→ Data for analysis:

# # # # #

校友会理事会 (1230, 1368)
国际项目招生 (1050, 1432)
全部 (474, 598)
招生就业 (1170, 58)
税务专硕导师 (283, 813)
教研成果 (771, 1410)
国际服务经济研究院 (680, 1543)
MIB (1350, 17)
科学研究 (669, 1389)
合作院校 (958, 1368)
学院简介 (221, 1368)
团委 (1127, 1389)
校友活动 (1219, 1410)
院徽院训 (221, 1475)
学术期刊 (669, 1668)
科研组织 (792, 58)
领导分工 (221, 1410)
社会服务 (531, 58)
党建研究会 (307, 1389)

# # # # #

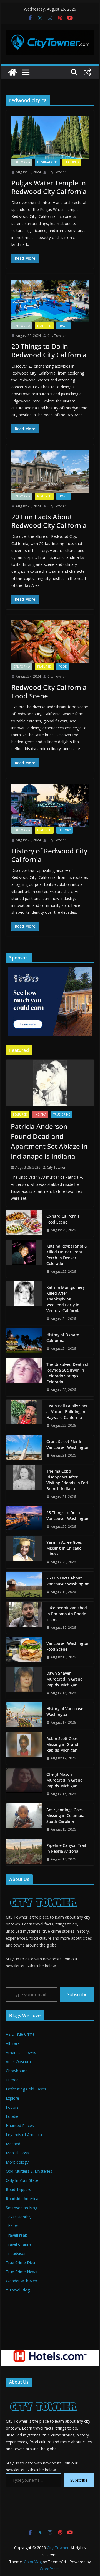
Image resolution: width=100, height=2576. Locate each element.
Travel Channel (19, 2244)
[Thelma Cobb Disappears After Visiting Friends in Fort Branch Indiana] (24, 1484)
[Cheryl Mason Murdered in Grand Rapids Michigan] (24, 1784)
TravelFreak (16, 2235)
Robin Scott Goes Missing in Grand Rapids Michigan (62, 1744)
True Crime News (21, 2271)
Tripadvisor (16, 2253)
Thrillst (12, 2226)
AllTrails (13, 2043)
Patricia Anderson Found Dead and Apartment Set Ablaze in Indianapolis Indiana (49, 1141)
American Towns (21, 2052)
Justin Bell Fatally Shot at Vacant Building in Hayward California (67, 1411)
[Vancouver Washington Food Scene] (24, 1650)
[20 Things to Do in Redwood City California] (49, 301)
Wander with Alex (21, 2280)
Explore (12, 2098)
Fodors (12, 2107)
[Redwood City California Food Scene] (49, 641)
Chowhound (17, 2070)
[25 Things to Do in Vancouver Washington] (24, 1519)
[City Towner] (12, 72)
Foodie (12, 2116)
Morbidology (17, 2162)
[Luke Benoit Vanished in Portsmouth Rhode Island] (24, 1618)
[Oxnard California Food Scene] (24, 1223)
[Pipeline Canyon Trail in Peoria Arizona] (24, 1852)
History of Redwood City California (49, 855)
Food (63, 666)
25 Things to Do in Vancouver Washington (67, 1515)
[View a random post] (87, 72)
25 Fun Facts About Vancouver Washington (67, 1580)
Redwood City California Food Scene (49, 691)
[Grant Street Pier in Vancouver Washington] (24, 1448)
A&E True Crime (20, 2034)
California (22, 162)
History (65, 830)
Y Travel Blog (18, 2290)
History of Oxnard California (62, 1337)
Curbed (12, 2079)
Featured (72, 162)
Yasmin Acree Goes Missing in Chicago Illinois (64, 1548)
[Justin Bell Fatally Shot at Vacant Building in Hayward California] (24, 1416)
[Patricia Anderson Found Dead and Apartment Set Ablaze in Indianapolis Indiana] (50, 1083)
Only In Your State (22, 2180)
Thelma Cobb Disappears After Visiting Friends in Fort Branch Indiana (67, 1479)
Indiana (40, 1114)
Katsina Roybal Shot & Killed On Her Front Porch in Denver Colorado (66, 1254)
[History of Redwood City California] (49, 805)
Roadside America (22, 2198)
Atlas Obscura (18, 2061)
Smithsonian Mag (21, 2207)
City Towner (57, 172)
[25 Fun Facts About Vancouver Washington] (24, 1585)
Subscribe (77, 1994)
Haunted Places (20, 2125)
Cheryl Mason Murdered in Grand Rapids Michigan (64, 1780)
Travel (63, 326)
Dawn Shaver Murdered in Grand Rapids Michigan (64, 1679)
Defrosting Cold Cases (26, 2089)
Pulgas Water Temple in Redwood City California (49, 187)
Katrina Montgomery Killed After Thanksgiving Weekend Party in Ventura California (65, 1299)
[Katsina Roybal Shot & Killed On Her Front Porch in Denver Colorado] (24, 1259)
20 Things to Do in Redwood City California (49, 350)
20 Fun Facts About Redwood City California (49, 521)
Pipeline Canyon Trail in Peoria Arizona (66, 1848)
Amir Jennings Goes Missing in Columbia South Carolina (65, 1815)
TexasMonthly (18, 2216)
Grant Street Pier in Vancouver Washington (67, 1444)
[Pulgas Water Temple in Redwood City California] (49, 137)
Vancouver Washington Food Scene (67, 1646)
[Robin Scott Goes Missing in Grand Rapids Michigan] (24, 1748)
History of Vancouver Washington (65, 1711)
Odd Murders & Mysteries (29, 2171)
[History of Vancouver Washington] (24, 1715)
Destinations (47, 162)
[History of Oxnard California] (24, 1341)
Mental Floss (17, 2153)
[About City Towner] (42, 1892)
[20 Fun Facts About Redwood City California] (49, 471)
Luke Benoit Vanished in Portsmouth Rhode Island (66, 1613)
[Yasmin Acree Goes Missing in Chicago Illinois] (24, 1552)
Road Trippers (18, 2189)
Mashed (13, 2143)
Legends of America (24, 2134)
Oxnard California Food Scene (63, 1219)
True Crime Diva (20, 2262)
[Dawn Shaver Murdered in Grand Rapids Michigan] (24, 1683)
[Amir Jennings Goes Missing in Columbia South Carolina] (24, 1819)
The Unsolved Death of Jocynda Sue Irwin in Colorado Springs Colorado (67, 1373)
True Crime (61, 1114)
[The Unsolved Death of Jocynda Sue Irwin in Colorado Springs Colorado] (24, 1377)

# # # # #

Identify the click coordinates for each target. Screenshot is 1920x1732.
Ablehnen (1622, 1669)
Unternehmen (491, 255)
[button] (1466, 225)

# # # # #

→ What to produce: Beginning at the line with "[Oxnard California Food Scene] (24, 1223)" and stopping after the line with "[Justin Bell Fatally", please write out every line of the data above exactly and nothing else.

→ Solution:
[Oxnard California Food Scene] (24, 1223)
[Pipeline Canyon Trail in Peoria Arizona] (24, 1852)
History of Redwood City California (49, 855)
Food (63, 666)
25 Things to Do in Vancouver Washington (67, 1515)
[View a random post] (87, 72)
25 Fun Facts About Vancouver Washington (67, 1580)
Redwood City California Food Scene (49, 691)
[Grant Street Pier in Vancouver Washington] (24, 1448)
A&E True Crime (20, 2034)
California (22, 162)
History (65, 830)
Y Travel Blog (18, 2290)
History of Oxnard California (62, 1337)
Curbed (12, 2079)
Featured (72, 162)
Yasmin Acree Goes Missing in Chicago Illinois (64, 1548)
[Justin Bell Fatally Shot at Vacant Building in Hayward California] (24, 1416)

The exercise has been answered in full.